O caso é que ativistas brasileiros estão questionando o lugar que Loras teria na nossa sociedade para propor uma exposição como essa – tendo em vista que ao pintar digitalmente pessoas brancas como Donald Trump, William Waak, Michel Temer, Ana Maria Braga, Dilma Rousseff, João Dória, Xuxa Meneghel, Silvio Santos, Fátima Bernardes, entre outros -, a ex-consulesa estaria promovendo, dado a estética apresentada, algumas caricaturas que reforçam um padrão estético que remete sim a um blackface. No Brasil e no mundo o blackface é uma caricatura que desumaniza negros e surgiu no teatro não só para substituir figuras negras usando atores brancos, mas também para zombar por meio do reforço de estereótipos. O blackface nunca foi só o ato de se pintar de preto, mas o leque de simbologias como exagero e a caricatura em si, símbolos esses que estão presentes nas caricaturas pintadas digitalmente por Loras.

Vale lembrar que existem muitas propostas artísticas que trabalham na ideia de trocar personalidades brancas por figuras negras, ou até mesmo escurecer pessoas brancas com técnicas de pintura. É importante destacar que esses projetos existem em maior quantidade e ganham mais mídia do que os que pretendem dar espaço a personalidades negras, que na vida real são socialmente embranquecidas, pois muitos compreendem que a genialidade só faz sentido se atribuída a um branco. Por isso, é raro ver retratos de lideranças e destaques negros: nossa genialidade dificilmente é exaltada. Atualmente, Carolina Maria de Jesus vem sendo embranquecida no teatro com a atriz Andréia Ribeiro, assim como João Miguel que atuou esse ano no Sesc Bispo do Rosário.

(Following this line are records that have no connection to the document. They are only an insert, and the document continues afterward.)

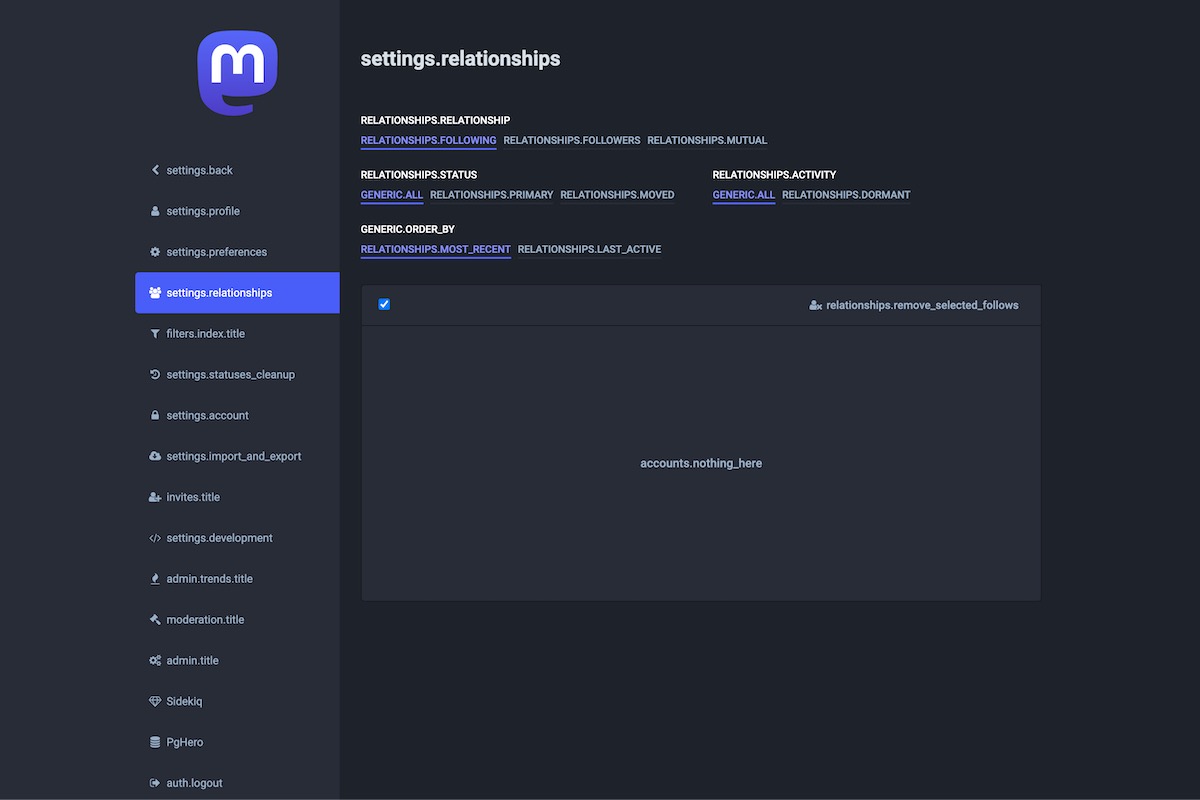Switch to the RELATIONSHIPS.FOLLOWERS filter

[x=571, y=140]
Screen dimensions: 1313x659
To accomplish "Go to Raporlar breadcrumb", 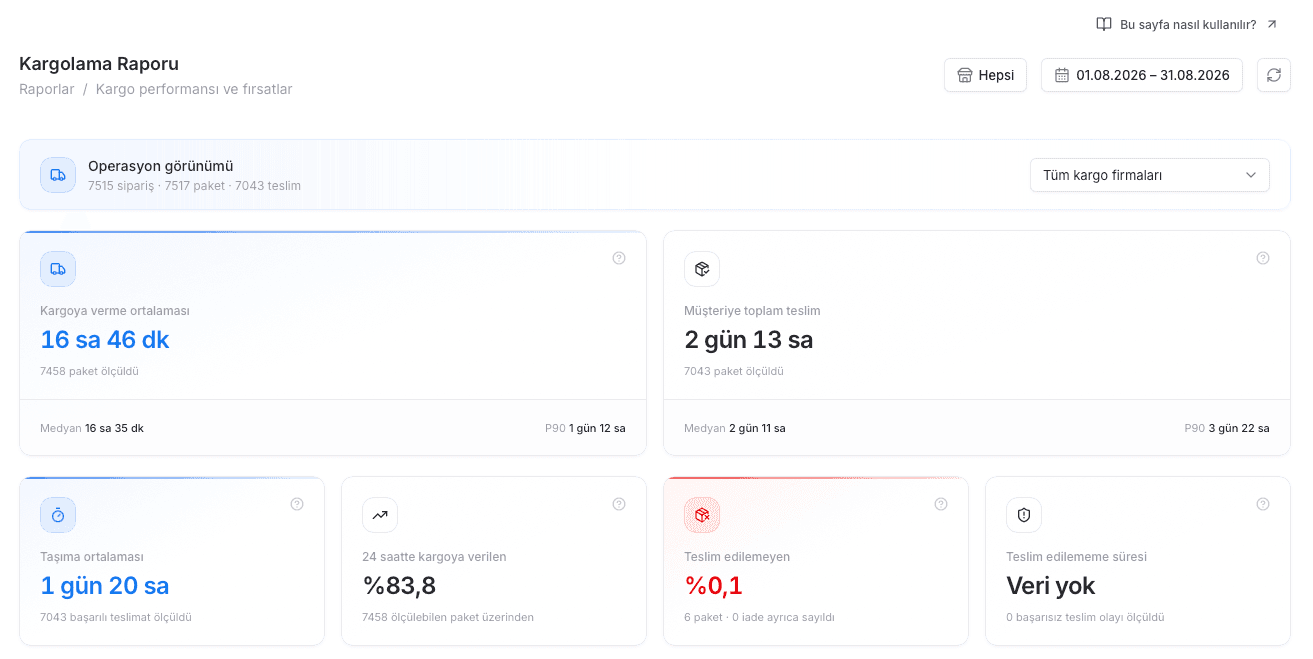I will pos(47,89).
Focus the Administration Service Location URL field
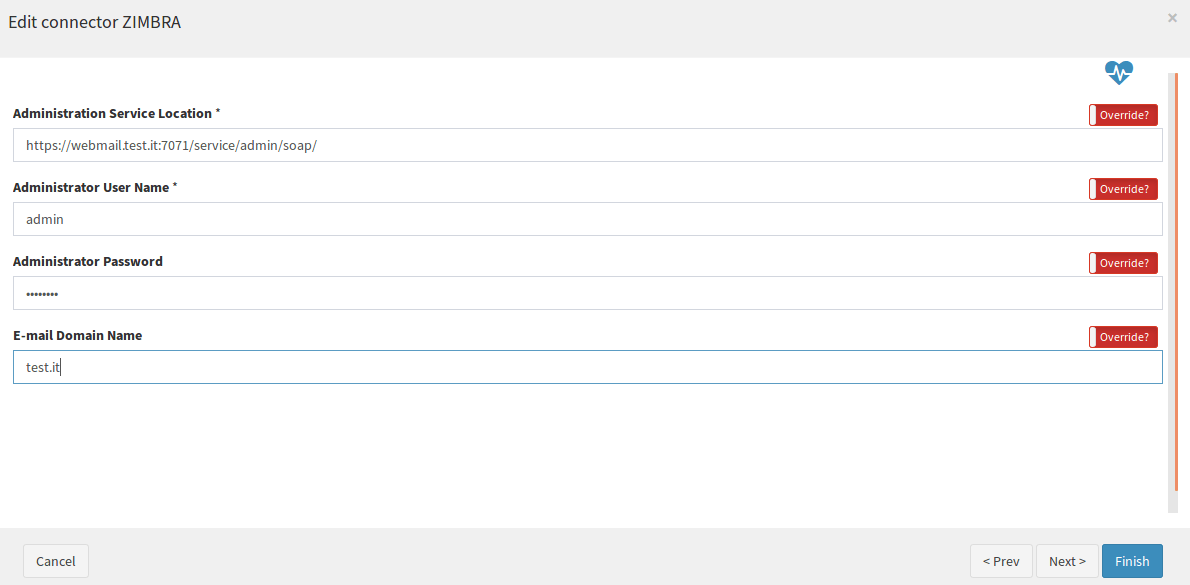 [x=587, y=145]
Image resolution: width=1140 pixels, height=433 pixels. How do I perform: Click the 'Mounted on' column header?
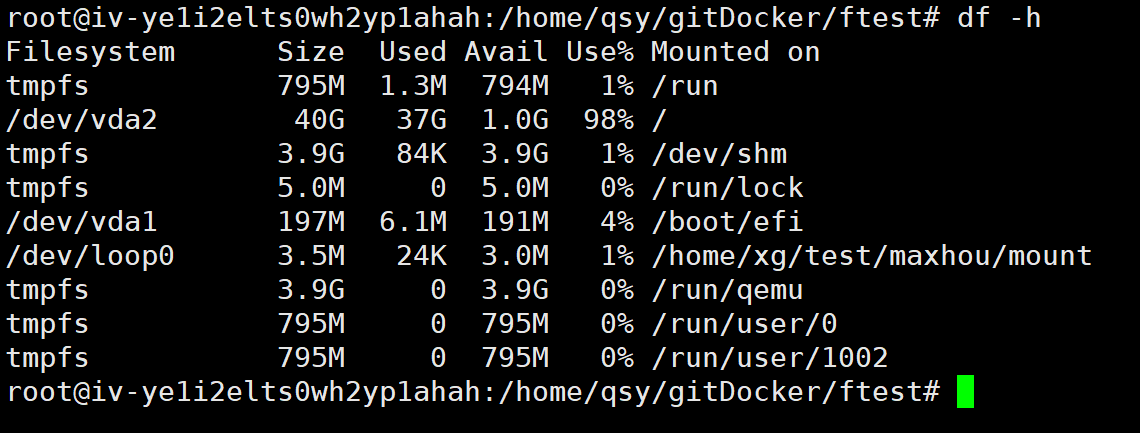pyautogui.click(x=735, y=52)
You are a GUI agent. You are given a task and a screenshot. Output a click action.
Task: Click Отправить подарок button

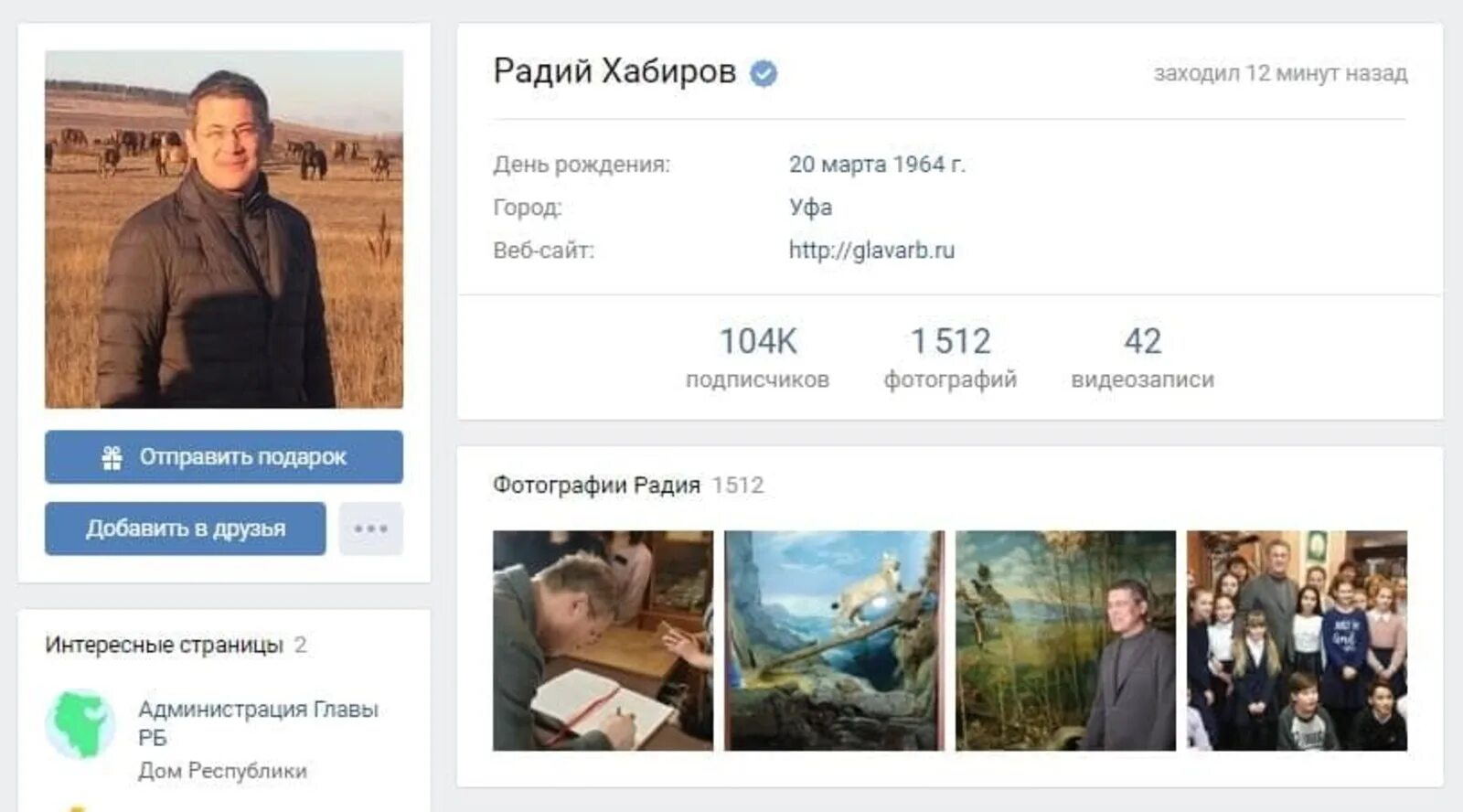pyautogui.click(x=224, y=457)
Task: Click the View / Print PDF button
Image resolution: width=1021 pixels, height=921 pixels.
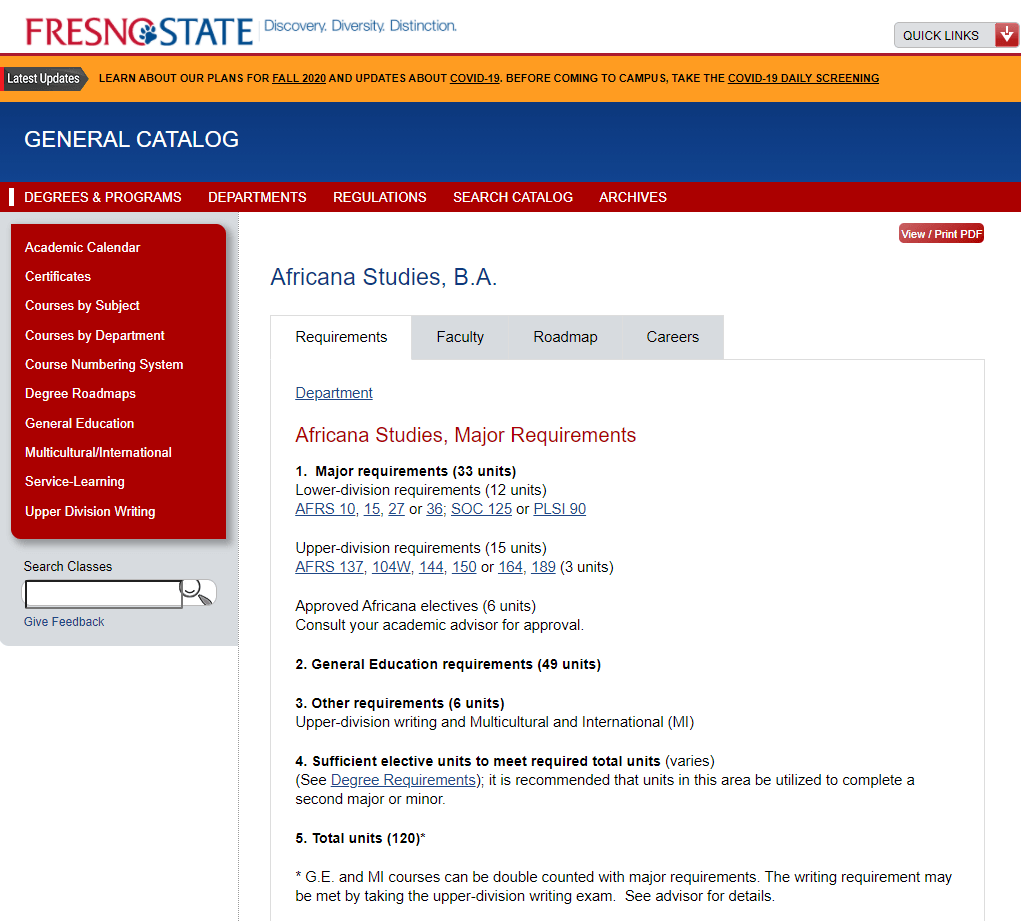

Perceba que ninguém lido socialmente como branco quer interpretar foragidos negros, mas personalidades negras de destaque. Assim, ao tratar de figuras que são enegrecidas, vemos recorrentemente projetos que enegrecem quem goza dos privilégios raciais concedidos pela branquitude para promover segregação, violência e ódio contra negros e outros grupos socialmente marginalizados. A exposição que propõe pintar figuras brancas de negro, inclusive usando pessoas abertamente racistas, não me soa  como algo que incomodaria brancos, mas algo que ofende negros brasileiros que já lidam com invisibilidade. Nossos artistas raramente tem espaço em galerias, nossas grandes figuras históricas raramente são lembradas e, por fim, nossa construção estética tem capacidade de ir além do que aquilo que está sendo proposto.

Eu diria que por mais que muitos artistas trabalhem dentro desse viés da inversão racial, a estética apresentada em “Pourquoi pas” cria uma repulsa, um desconforto que me lembra a sensação de ver uma pessoa usando blackface. Não é só sobre o “pintar de preto”, mas a forma como o “pintar de preto” soar como piada – parece que ser negro sempre é uma grande zoeira que faremos com figuras que abertamente veem na sua branquitude uma virtude. Mesmo que a exposição seja proposta por uma mulher negra, no país da “nega maluca” não dá para defender o indefensável.